每个task_struct里有exit_code, exit_signal，是要保存下来退出码和退出状态

这就是为什么子进程退出，Z状态，不能释放task_struct，要让父进程进行读取

四、进程的程序替换

4.1 创建子进程的目的？

创建子进程一般两个目的：

让子进程执行父进程代码的一部分，也就是执行父进程对应的磁盘上的代码和数据的一部分。
让子进程加载磁盘上指定的程序到内存中，使其执行新的程序的代码和数据，这就是进程的程序替换。

4.2 进程的程序替换

4.2.1 单个进程的程序替换

下面函数参数是可变参数列表，可以给C语言函数传递不同个数的参数。

int execl(const char* path，const char* arg，...);

通过man指令可以查看

man execl

要执行一个程序，首先就是找到这个程序，然后在执行这个程序，执行程序的时候，也拥有不同的执行方式，通过执行选项的不同便可以使得程序以多种不同的方式执行。

例如：

#include <stdio.h>
#include <unistd.h>

int main()
{
    // .c --> .exe --> load into memory --> process --> running
    printf("The process is running...\n");
    // 传参以NULL结尾，来表示传参结束                                                        
    execl("/usr/bin/ls","ls","-a","-l","--color=auto",NULL);

    printf("The process finishes running...\n");
    return 0;
}

可以看到只打印了一行run，紧接着是执行后面替换的程序

exec系列的函数只有在调用失败的时候才有返回值，这个返回值是-1，那为什么exec系列的函数没有调用成功时的返回值呢？

答案：没有必要，因为exec系列函数调用结束之后，代码就全都被替换了，就算给你返回值你也使用不了，因为代码全都替换为指定程序的代码了，所以只要exec系列函数返回，那就一定发生调用错误了。

例如：随便写一个命令，这个命令是不在这个目录里的

#include <stdio.h>
#include <unistd.h>

int main()
{
    // .c --> .exe --> load into memory --> process --> running
    printf("The process is running...\n");
    // 传参以NULL结尾，来表示传参结束                                                        
    execl("/usr/bin/lsss","ls","-l","--color=auto",NULL);

    printf("The process finishes running...\n");
    return 0;
}

4.2.2 父进程派生子进程的程序替换

子进程被替换为ls进程，不会影响父进程，因为进程具有独立性。

#include <stdio.h>
#include <unistd.h>
#include <stdlib.h>
#include <assert.h>
#include <sys/types.h>
#include <sys/wait.h>
int main()
{
    printf("The process is running...\n");
    pid_t id = fork();
    assert(id != -1);
    if(id==0)
    {
        //child process
        sleep(1);
        execl("/usr/bin/ls","ls","-l",NULL);
        exit(1);// 如果调用失败，直接让子进程退出
    }
    int status = 0;
    pid_t ret = waitpid(id,&status,0);
    if(ret == id)
    {
        printf("wait success, exit code:%d , signal number:%d\n",(status>>8)&0xFF,status&0x7F);
    }
    return 0;
}

4.3 进程替换原理

用fork创建子进程后执行的是和父进程相同的程序(但有可能执行不同的代码分支),子进程往往要调用一种exec函数以执行另一个程序。

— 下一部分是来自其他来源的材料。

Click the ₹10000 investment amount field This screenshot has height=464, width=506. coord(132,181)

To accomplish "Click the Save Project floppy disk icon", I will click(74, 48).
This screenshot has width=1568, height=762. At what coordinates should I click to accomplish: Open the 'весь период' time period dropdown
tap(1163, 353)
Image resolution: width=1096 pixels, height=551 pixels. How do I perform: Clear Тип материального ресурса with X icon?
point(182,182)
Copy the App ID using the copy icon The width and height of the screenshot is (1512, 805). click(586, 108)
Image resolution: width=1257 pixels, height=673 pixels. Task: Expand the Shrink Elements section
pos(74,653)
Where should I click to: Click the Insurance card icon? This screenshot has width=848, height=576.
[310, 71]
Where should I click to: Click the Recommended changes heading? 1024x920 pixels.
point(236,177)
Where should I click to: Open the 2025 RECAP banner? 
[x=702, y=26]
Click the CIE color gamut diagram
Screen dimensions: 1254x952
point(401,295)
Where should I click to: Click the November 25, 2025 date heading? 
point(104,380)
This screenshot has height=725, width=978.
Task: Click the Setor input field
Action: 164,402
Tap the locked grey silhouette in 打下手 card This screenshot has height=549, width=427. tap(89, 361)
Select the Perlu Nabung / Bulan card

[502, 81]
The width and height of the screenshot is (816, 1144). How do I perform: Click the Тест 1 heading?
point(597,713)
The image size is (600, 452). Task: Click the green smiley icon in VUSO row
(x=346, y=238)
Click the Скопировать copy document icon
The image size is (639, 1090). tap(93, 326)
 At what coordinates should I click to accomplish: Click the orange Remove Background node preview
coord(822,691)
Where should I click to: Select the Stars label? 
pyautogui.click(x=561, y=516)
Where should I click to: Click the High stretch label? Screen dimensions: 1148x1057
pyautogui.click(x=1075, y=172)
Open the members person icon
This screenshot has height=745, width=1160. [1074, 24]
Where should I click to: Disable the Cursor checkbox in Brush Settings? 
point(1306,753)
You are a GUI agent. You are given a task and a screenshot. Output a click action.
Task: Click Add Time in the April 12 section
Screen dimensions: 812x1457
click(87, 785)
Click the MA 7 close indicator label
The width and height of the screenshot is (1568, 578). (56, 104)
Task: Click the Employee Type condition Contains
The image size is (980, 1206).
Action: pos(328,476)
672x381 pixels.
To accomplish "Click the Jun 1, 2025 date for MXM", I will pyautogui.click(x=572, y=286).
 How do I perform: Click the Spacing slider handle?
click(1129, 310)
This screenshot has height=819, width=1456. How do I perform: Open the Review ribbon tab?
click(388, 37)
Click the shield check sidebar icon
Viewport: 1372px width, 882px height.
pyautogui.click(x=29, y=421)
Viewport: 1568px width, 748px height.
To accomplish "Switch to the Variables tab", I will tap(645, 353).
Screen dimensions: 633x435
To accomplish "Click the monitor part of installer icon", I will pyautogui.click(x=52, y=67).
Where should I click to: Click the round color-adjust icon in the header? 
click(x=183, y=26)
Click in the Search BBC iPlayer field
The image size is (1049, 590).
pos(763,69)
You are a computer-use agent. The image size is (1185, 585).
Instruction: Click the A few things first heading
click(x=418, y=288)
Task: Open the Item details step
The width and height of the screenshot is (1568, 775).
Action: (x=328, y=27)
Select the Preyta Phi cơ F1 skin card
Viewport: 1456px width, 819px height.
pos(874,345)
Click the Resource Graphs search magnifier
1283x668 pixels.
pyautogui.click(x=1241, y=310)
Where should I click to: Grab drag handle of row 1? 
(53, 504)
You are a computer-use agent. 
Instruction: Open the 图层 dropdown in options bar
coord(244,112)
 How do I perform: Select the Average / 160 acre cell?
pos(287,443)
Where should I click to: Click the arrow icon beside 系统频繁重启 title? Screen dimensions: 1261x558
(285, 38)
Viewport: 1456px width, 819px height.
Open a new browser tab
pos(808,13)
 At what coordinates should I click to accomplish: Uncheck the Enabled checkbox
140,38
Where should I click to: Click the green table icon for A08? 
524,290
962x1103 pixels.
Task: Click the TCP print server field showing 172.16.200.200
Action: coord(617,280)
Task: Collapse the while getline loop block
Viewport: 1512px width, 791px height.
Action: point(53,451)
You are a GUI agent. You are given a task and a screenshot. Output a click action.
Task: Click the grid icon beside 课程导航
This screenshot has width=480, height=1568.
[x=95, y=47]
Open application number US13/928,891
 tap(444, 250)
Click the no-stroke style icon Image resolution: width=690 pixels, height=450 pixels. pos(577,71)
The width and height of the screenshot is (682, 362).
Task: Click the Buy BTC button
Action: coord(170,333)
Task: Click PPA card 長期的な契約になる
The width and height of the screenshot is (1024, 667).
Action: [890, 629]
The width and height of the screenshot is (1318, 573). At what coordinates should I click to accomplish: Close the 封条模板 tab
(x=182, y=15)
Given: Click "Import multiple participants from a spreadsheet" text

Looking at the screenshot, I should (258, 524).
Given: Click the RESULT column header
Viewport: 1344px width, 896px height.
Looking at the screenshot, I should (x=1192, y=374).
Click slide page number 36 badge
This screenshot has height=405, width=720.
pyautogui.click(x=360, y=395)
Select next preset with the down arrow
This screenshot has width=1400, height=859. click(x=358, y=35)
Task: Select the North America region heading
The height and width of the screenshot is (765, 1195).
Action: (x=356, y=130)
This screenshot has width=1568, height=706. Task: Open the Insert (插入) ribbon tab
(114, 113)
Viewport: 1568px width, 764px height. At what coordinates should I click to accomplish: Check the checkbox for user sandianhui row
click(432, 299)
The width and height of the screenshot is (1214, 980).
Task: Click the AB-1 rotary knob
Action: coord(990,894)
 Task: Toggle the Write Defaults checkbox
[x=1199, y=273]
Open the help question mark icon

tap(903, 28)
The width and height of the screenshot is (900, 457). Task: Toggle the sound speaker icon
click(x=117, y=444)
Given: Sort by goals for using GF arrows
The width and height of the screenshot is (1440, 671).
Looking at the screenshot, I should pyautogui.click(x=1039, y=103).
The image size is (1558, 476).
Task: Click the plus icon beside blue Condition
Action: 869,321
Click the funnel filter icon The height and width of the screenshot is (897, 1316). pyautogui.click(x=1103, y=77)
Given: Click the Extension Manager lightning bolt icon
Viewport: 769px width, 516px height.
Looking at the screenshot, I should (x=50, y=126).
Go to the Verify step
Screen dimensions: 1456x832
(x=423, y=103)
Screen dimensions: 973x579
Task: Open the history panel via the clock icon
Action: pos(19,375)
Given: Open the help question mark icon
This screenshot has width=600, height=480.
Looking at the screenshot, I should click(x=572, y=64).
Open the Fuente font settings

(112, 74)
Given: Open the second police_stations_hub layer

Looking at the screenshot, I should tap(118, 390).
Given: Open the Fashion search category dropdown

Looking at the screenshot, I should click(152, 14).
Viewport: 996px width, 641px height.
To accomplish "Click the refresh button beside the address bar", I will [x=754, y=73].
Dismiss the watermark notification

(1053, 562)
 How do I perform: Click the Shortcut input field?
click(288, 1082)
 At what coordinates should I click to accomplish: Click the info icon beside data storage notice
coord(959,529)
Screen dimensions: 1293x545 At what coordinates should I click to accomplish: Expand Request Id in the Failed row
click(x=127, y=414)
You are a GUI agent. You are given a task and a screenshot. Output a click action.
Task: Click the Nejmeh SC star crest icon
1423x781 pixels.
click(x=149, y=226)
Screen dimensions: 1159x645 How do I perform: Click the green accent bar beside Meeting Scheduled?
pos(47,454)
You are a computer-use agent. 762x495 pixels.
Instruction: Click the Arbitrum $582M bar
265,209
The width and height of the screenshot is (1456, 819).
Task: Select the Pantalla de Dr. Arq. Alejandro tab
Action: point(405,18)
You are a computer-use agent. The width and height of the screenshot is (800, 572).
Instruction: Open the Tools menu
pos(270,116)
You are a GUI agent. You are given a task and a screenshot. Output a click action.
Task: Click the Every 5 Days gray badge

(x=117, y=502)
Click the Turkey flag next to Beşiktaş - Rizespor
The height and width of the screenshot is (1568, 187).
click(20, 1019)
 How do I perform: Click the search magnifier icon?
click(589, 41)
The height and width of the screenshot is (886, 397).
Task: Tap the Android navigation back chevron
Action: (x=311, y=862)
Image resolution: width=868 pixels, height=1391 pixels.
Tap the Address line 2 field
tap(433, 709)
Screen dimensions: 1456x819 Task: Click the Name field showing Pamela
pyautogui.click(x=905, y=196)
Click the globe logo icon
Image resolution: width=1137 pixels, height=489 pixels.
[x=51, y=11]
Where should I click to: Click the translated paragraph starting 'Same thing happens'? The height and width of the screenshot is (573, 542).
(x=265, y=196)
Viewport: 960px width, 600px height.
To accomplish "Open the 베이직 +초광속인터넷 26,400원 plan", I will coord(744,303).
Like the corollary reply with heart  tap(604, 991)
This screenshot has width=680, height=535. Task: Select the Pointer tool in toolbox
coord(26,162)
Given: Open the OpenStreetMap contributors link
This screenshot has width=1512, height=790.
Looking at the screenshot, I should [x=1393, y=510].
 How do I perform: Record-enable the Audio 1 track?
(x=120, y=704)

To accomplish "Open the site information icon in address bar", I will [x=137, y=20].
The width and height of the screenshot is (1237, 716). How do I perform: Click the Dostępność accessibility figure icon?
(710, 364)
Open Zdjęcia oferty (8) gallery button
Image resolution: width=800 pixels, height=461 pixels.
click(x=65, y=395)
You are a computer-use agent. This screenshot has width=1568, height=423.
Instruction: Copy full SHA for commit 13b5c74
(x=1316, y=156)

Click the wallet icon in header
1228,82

当进程调用一种exec函数时,该进程的用户空间代码和数据完全被新程序替换,从新程序的启动例程开始执行。调用exec并不创建新进程所以调用exec前后该进程的id并未改变。

当父进程派生的子进程发生程序替换时，防止父子进程原先共享的代码段和数据段被修改，操作系统会进行写时拷贝，将代码段和数据段重新复制一份给子进程，让子进程程序替换之后，不会影响父进程。这就是进程之间的独立性。

虚拟地址空间和页表可以保证进程之间的独立性，一旦有执行流要改变代码或数据，就会发生写时拷贝。所以不是只有数据可能发生写入，代码也是有可能发生写入的，这两种情况都会发生写时拷贝。

通过上面认识知道：在我们用命令行使用ls之类的命令，父进程bashfork出一个子进程，然后调用exec*，父进程wait就可以了！

五、替换函数

#include <unistd.h>

int execl(const char *path, const char *arg, ...);
int execlp(const char *file, const char *arg, ...);
int execle(const char *path, const char *arg, ..., char * const envp[]);
int execv(const char *path, char *const argv[]);
int execvp(const char *file, char *const argv[]);
int execvpe(const char *file, char *const argv[], char *const envp[]);

l代表list，指的是将参数一个一个的传入execl函数

int execl(const char *path, const char *arg, …);

int main()
{
  pid_t id = fork();
  if(id == 0){
    // child
    execl("/usr/bin/ls", "ls", "-l", NULL);
    // 如果执行到这里说明替换失败,让子进程退出
    exit(-1);
  }
  // parent
  return 0;
}

p是指path，不用传程序的路径，只需要传程序的名字就够了，此函数会自动在PATH环境变量的路径下面去查找对应的程序。
execlp中的两个ls是不重复的，一个是告诉操作系统要执行什么程序（无论是Python脚本，还是shell语言脚本等等都可以执行！！！），一个是告诉操作系统怎么执行程序。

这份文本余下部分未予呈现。